Sans grand enthousiasme, Lukas s'assit en face de Barbieri à la table de la cuisine. Caterina lui tendit un morceau de papier avec une adresse dans le Lungotevere Marzio, un quartier plutôt recherché entre le Ponte Cavour et le Ponte Umberto, sur la rive gauche du Tibre.
- C'est quoi ? demanda Malberg en feignant de garder son calme.
- La nouvelle adresse de la signora Fellini, répondit Caterina. De la part de Paolo, ajouta-t-elle timidement. Il a dit qu'il regrettait ce qu'il avait fait. Il veut réparer ses sottises. Il veut sincèrement t'aider !
- C'est ce qu'il a déjà prétendu une fois, remarqua Lukas avec colère.

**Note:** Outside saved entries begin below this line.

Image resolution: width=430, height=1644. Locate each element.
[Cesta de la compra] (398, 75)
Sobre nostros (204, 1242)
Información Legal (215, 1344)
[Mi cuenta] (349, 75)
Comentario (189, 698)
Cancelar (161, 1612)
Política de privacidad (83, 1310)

- Je sais. Entre-temps, il m'a raconté comment les choses s'étaient passées. À la suite de notre incursion dans l'appartement de Marlène, Paolo a appris par une voisine de la signora Fellini - la voisine en question habite deux immeubles plus loin - qu'un inconnu avait proposé à ladite signora beaucoup d'argent en échange de son silence. La signora avait vu dans la maison de la Via Gora certaines choses dont elle ne devait pas parler. La somme proposée devait être conséquente, car elle lui a permis de s'installer sans tarder dans le plus beau quartier de la ville. Du jour au lendemain, la concierge a donc radicalement changé de style de vie. Je ne sais pas comment Paolo a réussi à dénicher la nouvelle adresse de la signora . Mais, au cours de ses recherches, il a découvert une suite d'indices qui l'ont conduit tout droit au Vatican. Maintenant, Paolo sait des choses qu'il n'aurait jamais dû savoir. Compte tenu de l'importance de ces choses, il a voulu en tirer profit et a cherché à imposer ses conditions. En retour, on a tenté d'acheter son silence avec une somme ridicule. La signora Fellini a été chargée de lui remettre l'argent. C'est cette scène, et leur altercation, que nous avons observées.